The offshore support vessel (OSV) market has exhibited a development trend drastically different from the cycles of the 2000s and 2010s. The order book for platform supply vessels (PSVs) and anchored handling tug supplys (AHTSs) is only 4% of the active fleet, a record low in recent years.
Twenty years ago, when oil prices reached $100 per barrel and exploration and development budgets surged, OSV owners placed massive orders. By early 2008, the order book for PSVs and AHTSs under construction peaked at over 900 vessels, equivalent to more than one-third of the operational fleet.

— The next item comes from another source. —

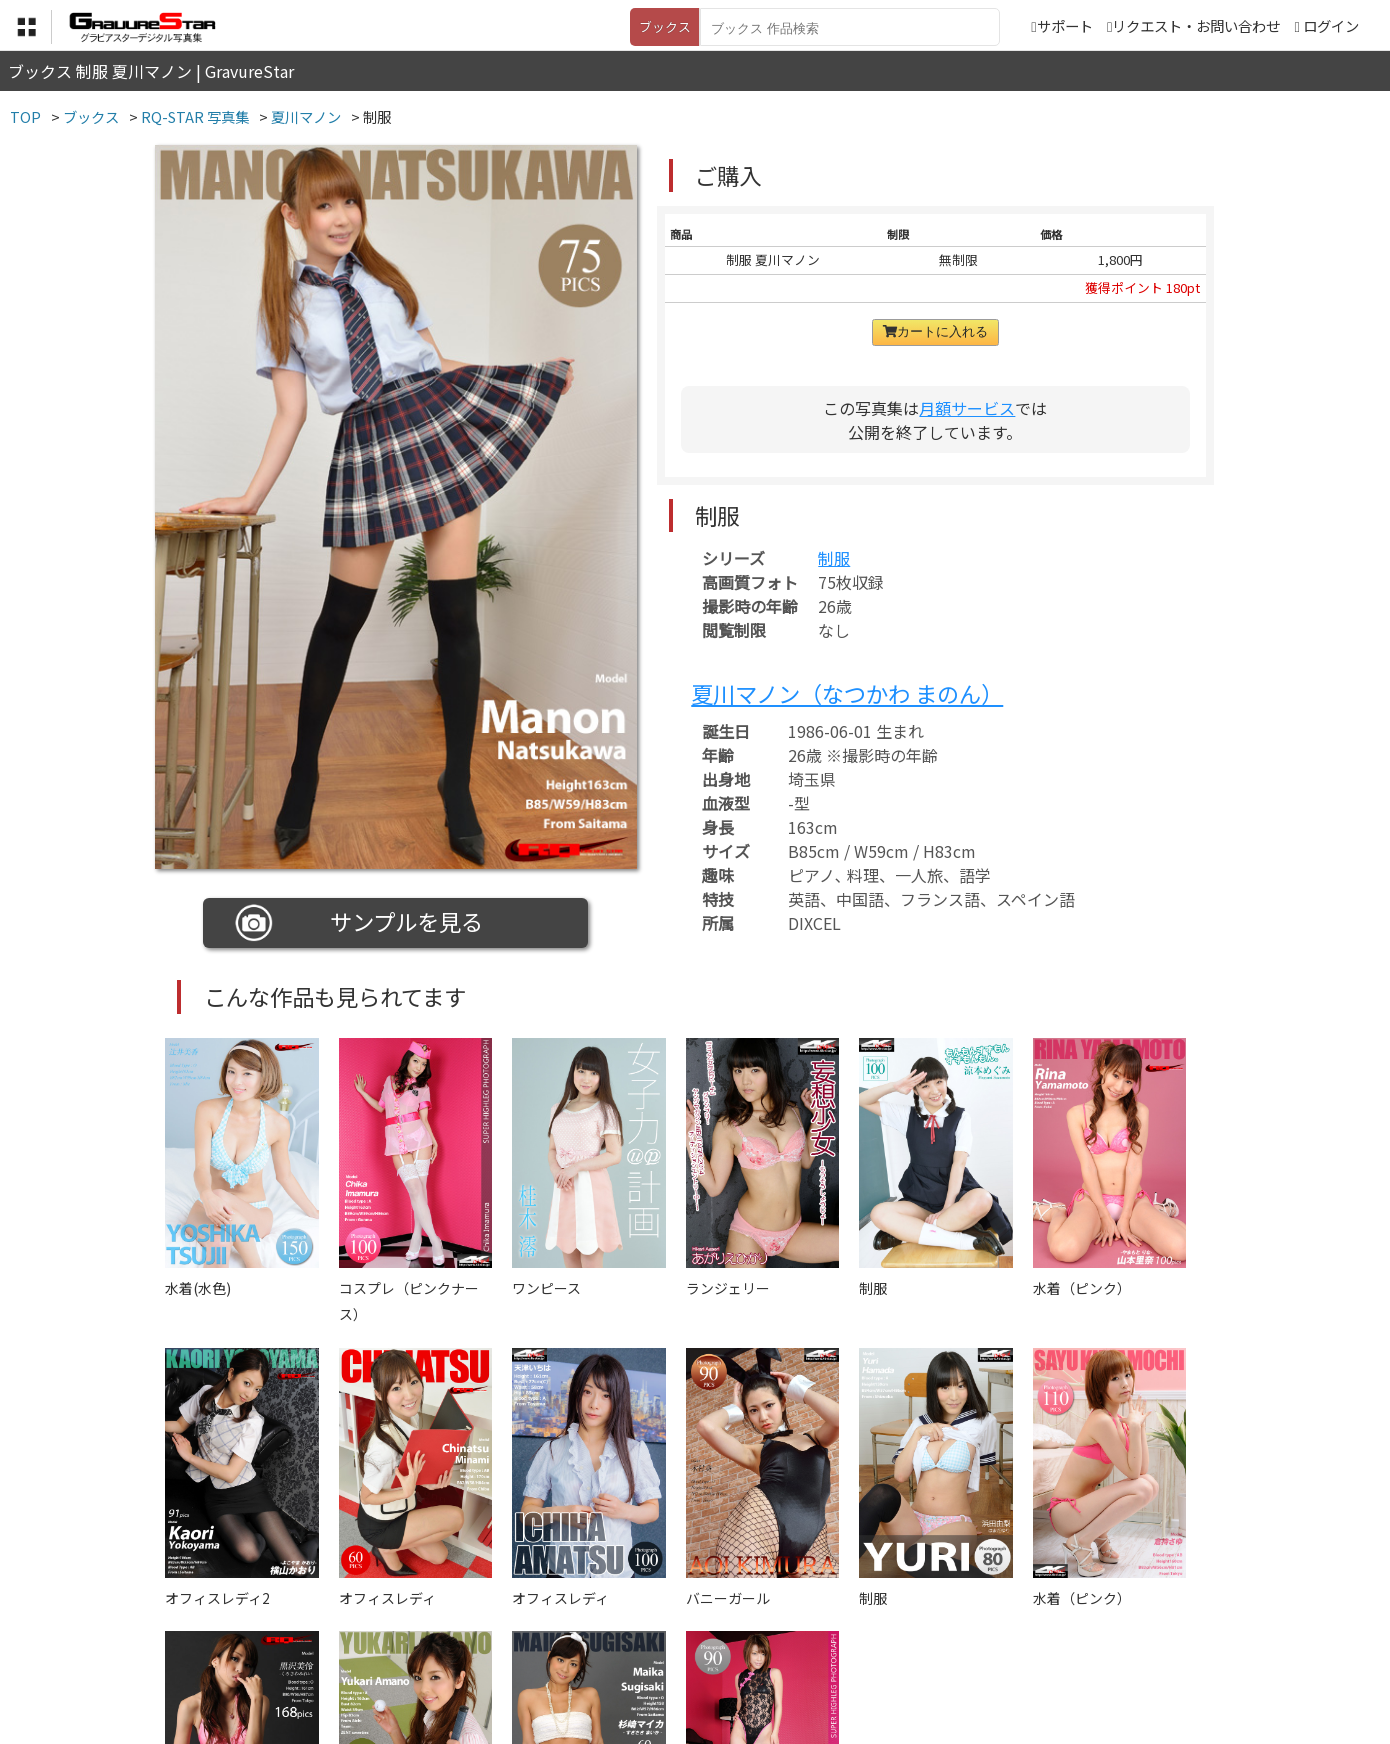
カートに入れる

During the market recovery following the 2008 financial crisis, OSV owners again aggressively ordered new vessels, and by 2017, the global OSV fleet had grown to nearly 5,000 vessels. As a result, these two waves of orders led to a severe oversupply in the offshore vessel market, with the entire 2010s spent absorbing excess capacity.

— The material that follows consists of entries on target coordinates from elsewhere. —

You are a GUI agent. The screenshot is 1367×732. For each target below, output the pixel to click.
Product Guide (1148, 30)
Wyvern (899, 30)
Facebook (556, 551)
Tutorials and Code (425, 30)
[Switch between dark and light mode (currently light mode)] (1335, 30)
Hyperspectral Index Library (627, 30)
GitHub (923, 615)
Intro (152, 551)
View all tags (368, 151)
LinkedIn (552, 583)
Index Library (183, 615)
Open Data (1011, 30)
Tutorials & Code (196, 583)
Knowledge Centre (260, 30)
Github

Currently, with Brent crude oil prices exceeding $100 per barrel and the offshore oil and gas market continuing its recovery, orders for oOSVs account for only 4% of the existing fleet, far lower than the 34% and 15% in the previous two market recovery cycles.

Data from maritime data and cargo management platform Veson Nautical shows that there are currently 179 OSVs under construction globally, mainly PSVs and AHTSs being built by Chinese shipyards, as well as a small number of customized PSVs for Petrobras. Furthermore, there are currently no orders for high-specification AHTSs exceeding 12,000 horsepower globally. Veson Nautical analysts suggest that upcoming deliveries of offshore engineering vessels will not change the supply landscape of the high-end fleet.

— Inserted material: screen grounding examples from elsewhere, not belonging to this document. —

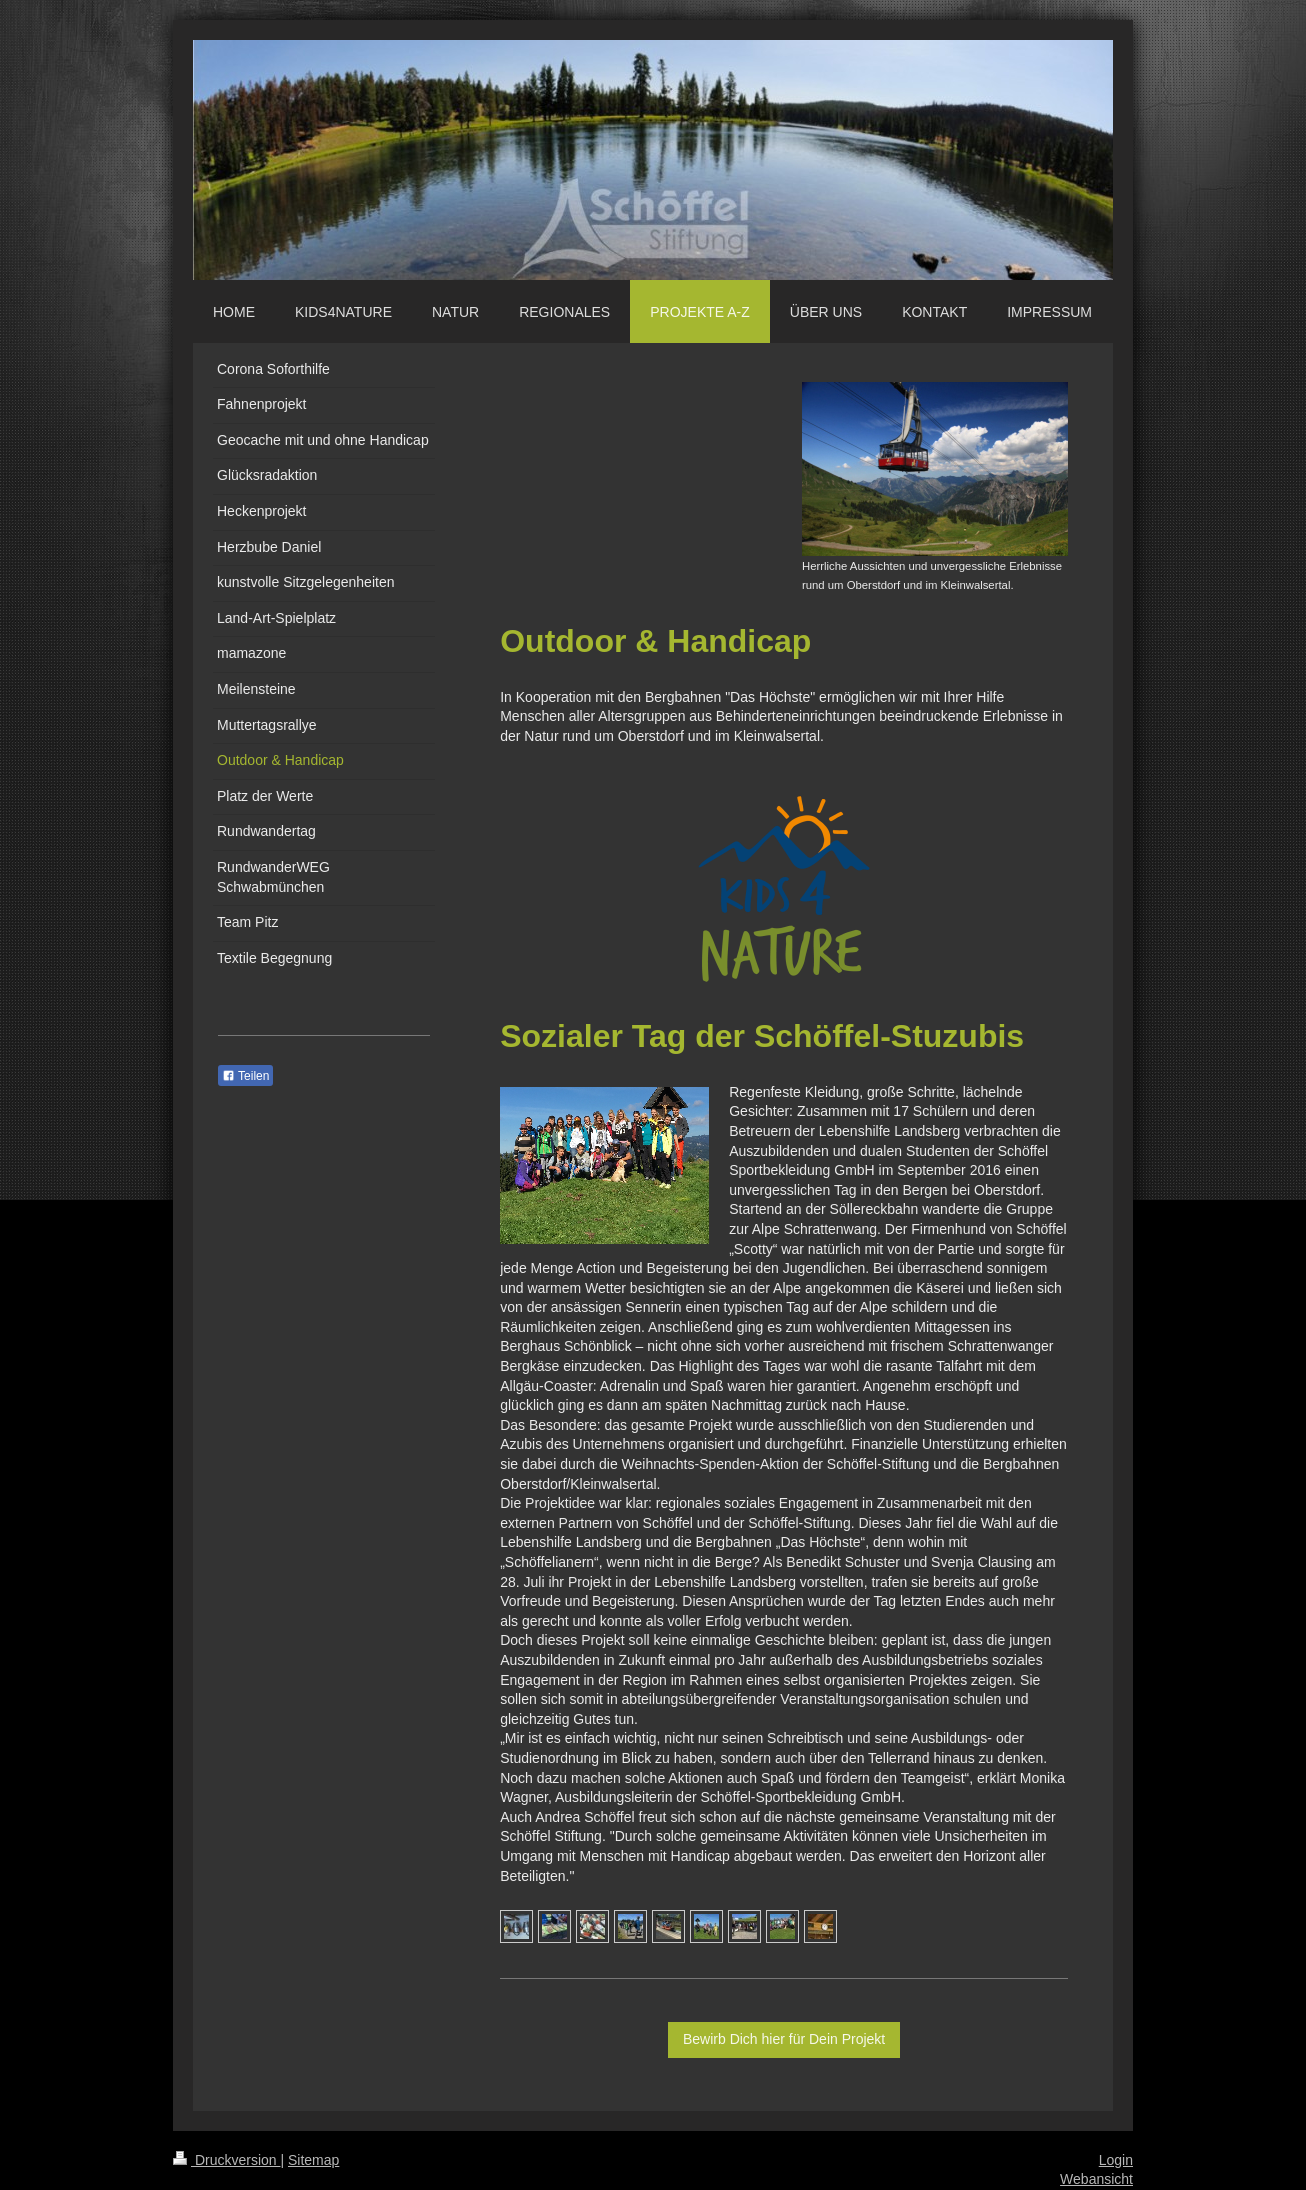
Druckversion (226, 2160)
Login (1116, 2160)
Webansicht (1096, 2179)
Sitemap (313, 2160)
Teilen (245, 1076)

This situation indicates that offshore engineering vessel owners are maximizing the remaining service life of their existing fleets, a stark contrast to the aggressive shipbuilding strategies of the previous two market recovery cycles.
In the shipbreaking market, the scrapping volume of offshore vessels peaked at 130 vessels in 2018 and has now essentially stagnated. Veson Nautical data shows that only three OSVs have been scrapped so far in 2026, while many vessels originally slated for retirement after 20 years of service are currently undergoing maintenance and repairs in shipyards to extend their lifespan. Currently, the average age of PSVs and AHTSs is over 20 years, and fleet utilization rates are high.
Veson Nautical points out: “Having experienced two rounds of ‘ordering during price surges and then witnessing price collapses,’ shipowners are making a drastically different choice during this recovery period: rather than ordering new vessels, they are focusing on making their existing fleets operate more efficiently and for longer.”
With increased exploration and production budgets, and competition from Brazil, Australia, and the North Sea for increasingly scarce high-quality PSVs and high-specification AHTSs, daily charter rates and asset values for offshore vessels have reached multi-year highs.
The economic logic for offshore shipowners to order new ships has reversed, and the reason is obvious: in the previous cycle, shipowners who placed excessive orders for ships suffered heavy losses, and now few shipowners are willing to place orders rashly.
However, Veson Nautical analysts believe this cycle may be unfavorable to shipowners with too few orders. Given shipyards’ long delivery cycles of 3 to 4 years, new orders placed now may arrive during the most strained supply and demand situation in the offshore engineering market. Meanwhile, modern, high-specification offshore vessels will be flexibly deployed in offshore wind power and subsea engineering operations after 2030.